### Dataset extract

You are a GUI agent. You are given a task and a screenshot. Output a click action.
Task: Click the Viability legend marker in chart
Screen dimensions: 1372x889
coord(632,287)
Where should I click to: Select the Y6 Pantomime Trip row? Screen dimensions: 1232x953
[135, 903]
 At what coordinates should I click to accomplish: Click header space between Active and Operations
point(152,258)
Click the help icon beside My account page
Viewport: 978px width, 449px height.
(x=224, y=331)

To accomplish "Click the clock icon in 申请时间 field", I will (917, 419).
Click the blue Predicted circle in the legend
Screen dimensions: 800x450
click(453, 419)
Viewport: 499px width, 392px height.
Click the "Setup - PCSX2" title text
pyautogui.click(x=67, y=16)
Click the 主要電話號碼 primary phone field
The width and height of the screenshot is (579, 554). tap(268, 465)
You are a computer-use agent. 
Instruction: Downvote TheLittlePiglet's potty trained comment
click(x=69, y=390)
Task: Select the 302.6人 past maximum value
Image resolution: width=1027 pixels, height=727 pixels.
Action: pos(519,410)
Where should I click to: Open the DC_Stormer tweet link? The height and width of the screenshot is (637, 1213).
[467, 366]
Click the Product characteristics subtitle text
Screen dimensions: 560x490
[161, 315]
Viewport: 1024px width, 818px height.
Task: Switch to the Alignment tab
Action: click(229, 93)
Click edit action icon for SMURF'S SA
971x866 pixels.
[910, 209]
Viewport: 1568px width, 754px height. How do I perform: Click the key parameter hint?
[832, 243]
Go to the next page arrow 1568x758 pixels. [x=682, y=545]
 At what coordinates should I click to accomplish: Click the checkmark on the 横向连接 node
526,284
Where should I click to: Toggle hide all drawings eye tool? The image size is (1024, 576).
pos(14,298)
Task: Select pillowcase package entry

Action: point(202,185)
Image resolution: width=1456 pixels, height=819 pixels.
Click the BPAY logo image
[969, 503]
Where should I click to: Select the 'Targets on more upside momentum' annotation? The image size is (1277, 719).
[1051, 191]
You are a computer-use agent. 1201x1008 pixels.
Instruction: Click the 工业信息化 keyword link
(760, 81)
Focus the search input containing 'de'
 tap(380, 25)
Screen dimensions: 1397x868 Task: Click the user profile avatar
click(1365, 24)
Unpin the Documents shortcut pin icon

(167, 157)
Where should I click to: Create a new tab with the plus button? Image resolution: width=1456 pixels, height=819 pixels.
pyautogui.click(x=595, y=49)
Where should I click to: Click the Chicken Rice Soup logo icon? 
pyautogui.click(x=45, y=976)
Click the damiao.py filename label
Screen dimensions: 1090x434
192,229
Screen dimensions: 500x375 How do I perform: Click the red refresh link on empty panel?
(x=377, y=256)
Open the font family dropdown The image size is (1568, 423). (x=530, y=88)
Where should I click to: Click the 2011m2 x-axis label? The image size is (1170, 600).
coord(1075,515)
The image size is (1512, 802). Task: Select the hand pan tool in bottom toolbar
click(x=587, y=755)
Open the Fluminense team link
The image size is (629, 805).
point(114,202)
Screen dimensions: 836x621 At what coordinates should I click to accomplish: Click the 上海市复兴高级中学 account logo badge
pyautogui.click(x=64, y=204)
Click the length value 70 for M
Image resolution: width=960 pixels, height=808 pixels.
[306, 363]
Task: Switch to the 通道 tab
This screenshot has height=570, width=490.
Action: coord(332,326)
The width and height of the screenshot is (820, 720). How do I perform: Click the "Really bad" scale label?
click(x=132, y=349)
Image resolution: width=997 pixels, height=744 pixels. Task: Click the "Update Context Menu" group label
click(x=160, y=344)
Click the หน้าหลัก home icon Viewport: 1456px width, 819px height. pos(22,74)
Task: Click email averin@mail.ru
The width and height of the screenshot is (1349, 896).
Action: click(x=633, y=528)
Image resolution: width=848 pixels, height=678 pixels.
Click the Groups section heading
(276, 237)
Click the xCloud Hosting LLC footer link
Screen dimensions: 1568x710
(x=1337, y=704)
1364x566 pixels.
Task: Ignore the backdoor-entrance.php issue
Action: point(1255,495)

######

■ Stated exercise ■
Please render every line of the items above as a JSON list of strings, one string per line, leaving out blank lines.

■ In response ■
[
  "You are a GUI agent. You are given a task and a screenshot. Output a click action.",
  "Task: Click the Viability legend marker in chart",
  "Screen dimensions: 1372x889",
  "coord(632,287)",
  "Where should I click to: Select the Y6 Pantomime Trip row? Screen dimensions: 1232x953",
  "[135, 903]",
  " At what coordinates should I click to accomplish: Click header space between Active and Operations",
  "point(152,258)",
  "Click the help icon beside My account page",
  "Viewport: 978px width, 449px height.",
  "(x=224, y=331)",
  "To accomplish \"Click the clock icon in 申请时间 field\", I will (917, 419).",
  "Click the blue Predicted circle in the legend",
  "Screen dimensions: 800x450",
  "click(453, 419)",
  "Viewport: 499px width, 392px height.",
  "Click the \"Setup - PCSX2\" title text",
  "pyautogui.click(x=67, y=16)",
  "Click the 主要電話號碼 primary phone field",
  "The width and height of the screenshot is (579, 554). tap(268, 465)",
  "You are a computer-use agent. ",
  "Instruction: Downvote TheLittlePiglet's potty trained comment",
  "click(x=69, y=390)",
  "Task: Select the 302.6人 past maximum value",
  "Image resolution: width=1027 pixels, height=727 pixels.",
  "Action: pos(519,410)",
  "Where should I click to: Open the DC_Stormer tweet link? The height and width of the screenshot is (637, 1213).",
  "[467, 366]",
  "Click the Product characteristics subtitle text",
  "Screen dimensions: 560x490",
  "[161, 315]",
  "Viewport: 1024px width, 818px height.",
  "Task: Switch to the Alignment tab",
  "Action: click(229, 93)",
  "Click edit action icon for SMURF'S SA",
  "971x866 pixels.",
  "[910, 209]",
  "Viewport: 1568px width, 754px height. How do I perform: Click the key parameter hint?",
  "[832, 243]",
  "Go to the next page arrow 1568x758 pixels. [x=682, y=545]",
  " At what coordinates should I click to accomplish: Click the checkmark on the 横向连接 node",
  "526,284",
  "Where should I click to: Toggle hide all drawings eye tool? The image size is (1024, 576).",
  "pos(14,298)",
  "Task: Select pillowcase package entry",
  "Action: point(202,185)",
  "Image resolution: width=1456 pixels, height=819 pixels.",
  "Click the BPAY logo image",
  "[969, 503]",
  "Where should I click to: Select the 'Targets on more upside momentum' annotation? The image size is (1277, 719).",
  "[1051, 191]",
  "You are a computer-use agent. 1201x1008 pixels.",
  "Instruction: Click the 工业信息化 keyword link",
  "(760, 81)",
  "Focus the search input containing 'de'",
  " tap(380, 25)",
  "Screen dimensions: 1397x868 Task: Click the user profile avatar",
  "click(1365, 24)",
  "Unpin the Documents shortcut pin icon",
  "(167, 157)",
  "Where should I click to: Create a new tab with the plus button? Image resolution: width=1456 pixels, height=819 pixels.",
  "pyautogui.click(x=595, y=49)",
  "Where should I click to: Click the Chicken Rice Soup logo icon? ",
  "pyautogui.click(x=45, y=976)",
  "Click the damiao.py filename label",
  "Screen dimensions: 1090x434",
  "192,229",
  "Screen dimensions: 500x375 How do I perform: Click the red refresh link on empty panel?",
  "(x=377, y=256)",
  "Open the font family dropdown The image size is (1568, 423). (x=530, y=88)",
  "Where should I click to: Click the 2011m2 x-axis label? The image size is (1170, 600).",
  "coord(1075,515)",
  "The image size is (1512, 802). Task: Select the hand pan tool in bottom toolbar",
  "click(x=587, y=755)",
  "Open the Fluminense team link",
  "The image size is (629, 805).",
  "point(114,202)",
  "Screen dimensions: 836x621 At what coordinates should I click to accomplish: Click the 上海市复兴高级中学 account logo badge",
  "pyautogui.click(x=64, y=204)",
  "Click the length value 70 for M",
  "Image resolution: width=960 pixels, height=808 pixels.",
  "[306, 363]",
  "Task: Switch to the 通道 tab",
  "This screenshot has height=570, width=490.",
  "Action: coord(332,326)",
  "The width and height of the screenshot is (820, 720). How do I perform: Click the \"Really bad\" scale label?",
  "click(x=132, y=349)",
  "Image resolution: width=997 pixels, height=744 pixels. Task: Click the \"Update Context Menu\" group label",
  "click(x=160, y=344)",
  "Click the หน้าหลัก home icon Viewport: 1456px width, 819px height. pos(22,74)",
  "Task: Click email averin@mail.ru",
  "The width and height of the screenshot is (1349, 896).",
  "Action: click(x=633, y=528)",
  "Image resolution: width=848 pixels, height=678 pixels.",
  "Click the Groups section heading",
  "(276, 237)",
  "Click the xCloud Hosting LLC footer link",
  "Screen dimensions: 1568x710",
  "(x=1337, y=704)",
  "1364x566 pixels.",
  "Task: Ignore the backdoor-entrance.php issue",
  "Action: point(1255,495)"
]